What this task involves:
Search the listing below for the line containing "[Instagram] (90, 2498)". From there through the line containing "[Pinterest] (83, 130)", transcribe every line exactly, both ends included.

Data records:
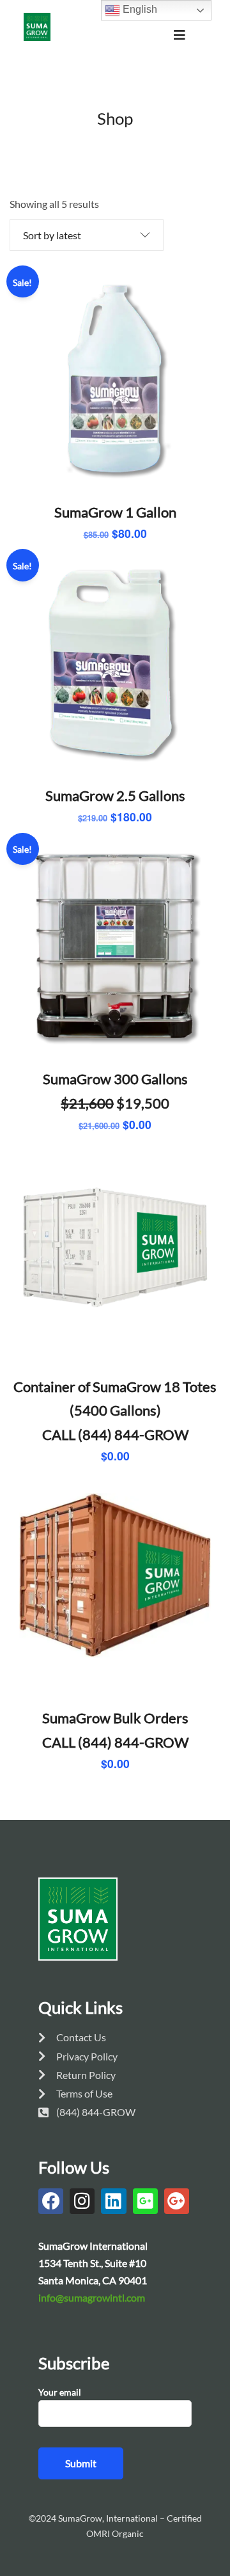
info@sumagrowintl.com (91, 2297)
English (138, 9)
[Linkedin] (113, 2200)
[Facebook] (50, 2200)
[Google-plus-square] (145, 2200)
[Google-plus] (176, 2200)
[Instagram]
--
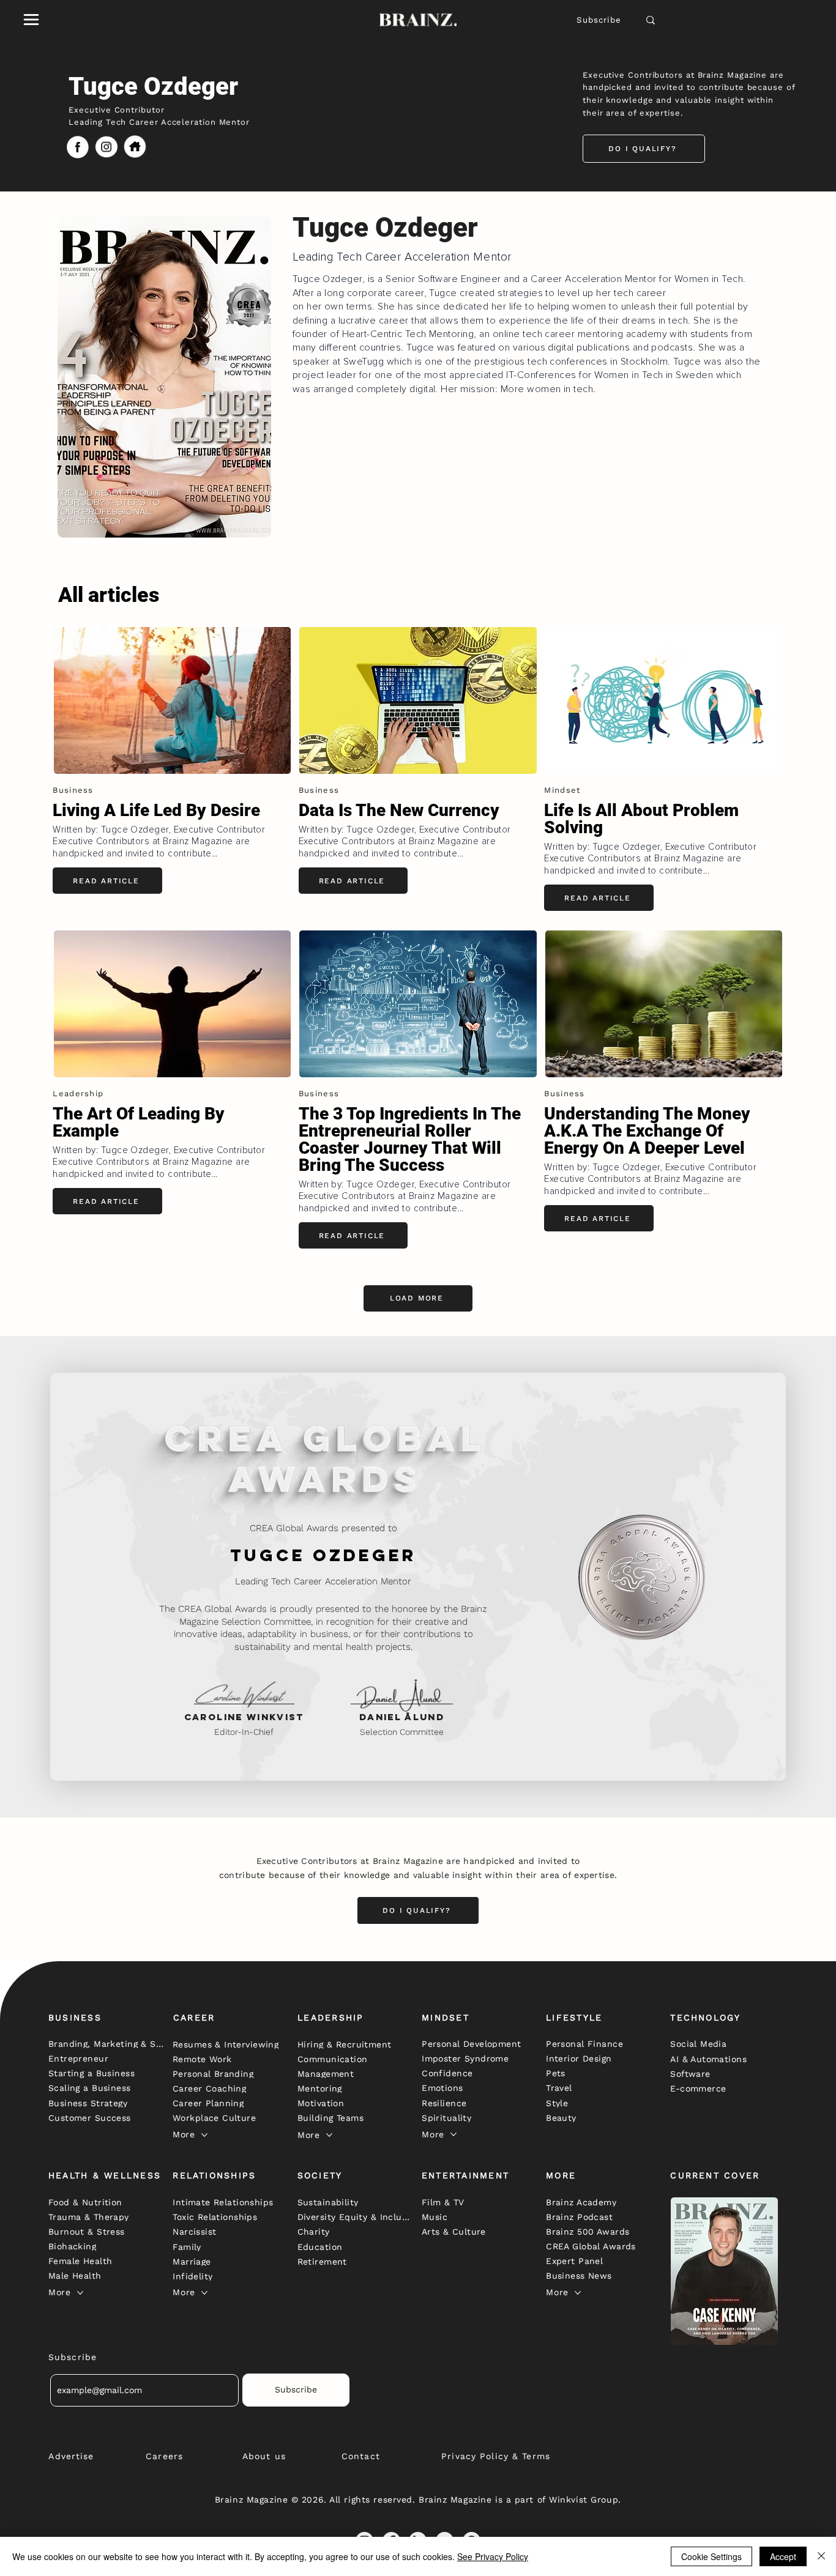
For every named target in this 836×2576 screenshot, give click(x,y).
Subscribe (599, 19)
---
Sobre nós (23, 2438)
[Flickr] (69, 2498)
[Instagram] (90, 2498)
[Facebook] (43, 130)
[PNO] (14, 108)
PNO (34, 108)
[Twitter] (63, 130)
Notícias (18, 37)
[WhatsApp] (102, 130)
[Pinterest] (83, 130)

Result:
[Instagram] (90, 2498)
[Facebook] (43, 130)
[PNO] (14, 108)
PNO (34, 108)
[Twitter] (63, 130)
Notícias (18, 37)
[WhatsApp] (102, 130)
[Pinterest] (83, 130)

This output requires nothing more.